»Die Polizei jagte mit 180 km/h über die Straße«

Vor einem Jahr, in der Nacht zum 1. August, kamen bei einer Verfolgungsjagd zwischen Kablow und Dannenreich in Brandenburg fünf Flüchtlinge aus Vietnam und der Fahrer bei einem Autounfall ums Leben. Der Flüchtlingsrat Brandenburg wirft der Polizei vor, damals unverhältnismäßig vorgegangen zu sein. Ein Gespräch mit Vera Everhartz vom Flüchtlingsrat. Small Talk von Stefan Wirner

Bis heute ist nicht geklärt, wie es zu dieser gefährlichen Verfolgungsjagd kam. Wie hat sich die Polizei im Nachhinein dazu geäußert?

Es gab ein Ermittlungsverfahren, in dem geprüft wurde, ob das alles mit rechten Dingen zugegangen ist. Es wurde nach kurzer Zeit wieder eingestellt. Die Staatsanwaltschaft war zu dem Ergebnis gekommen, dass es für die Polizei keine andere Möglichkeit gegeben habe, als so vorzugehen.

Das sehen wir völlig anders. Aus unserer Sicht ist das ein katastrophales Ergebnis. Es kann doch nicht angehen, dass ein Auto, das mit acht Leuten besetzt ist, mit Tempo 180 über die Landstraße gescheucht wird. Zumal ja, nach Angaben der Märkischen Allgemeinen, ein Peilsender am Fluchtauto angebracht gewesen sein soll. Die Polizei wusste also sowieso, wo sich das Auto bewegte. Sie hätte die Sache in Ruhe aufklären können. Den verschiedenen Presseberichten zufolge soll ein Fahrer oder Mitfahrer der Polizei schon bekannt gewesen sein. Er wurde wohl wegen so genannter Schleuserkriminalität gesucht. Ich gehe davon aus, dass es der Polizei um diesen Mann ging.

Wegen der Verfolgungsjagd kam es dann zu einem Autounfall?

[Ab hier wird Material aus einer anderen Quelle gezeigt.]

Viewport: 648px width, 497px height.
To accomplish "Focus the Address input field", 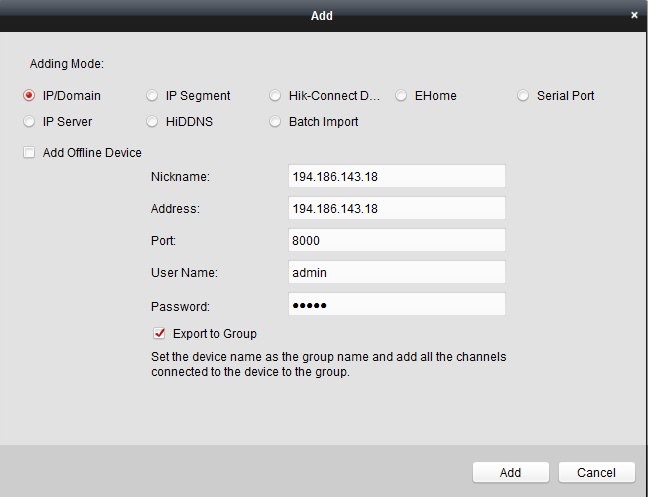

Ja. Es stellt sich die Frage, warum die Beamten so eine Verfolgung veranstalteten. Wenn ich mit 180 Kilometer pro Stunde über die Landstraße brause, gefährde ich auch Unbeteiligte, andere Autofahrer etc. Für uns liegt der Grund hierfür nach wie vor im Dunkeln. Der Polizei musste klar sein, dass es sich bei den Fahrzeug­insassen nicht nur um »Schleuser« gehandelt haben konnte, sondern eben auch um Flüchtlinge.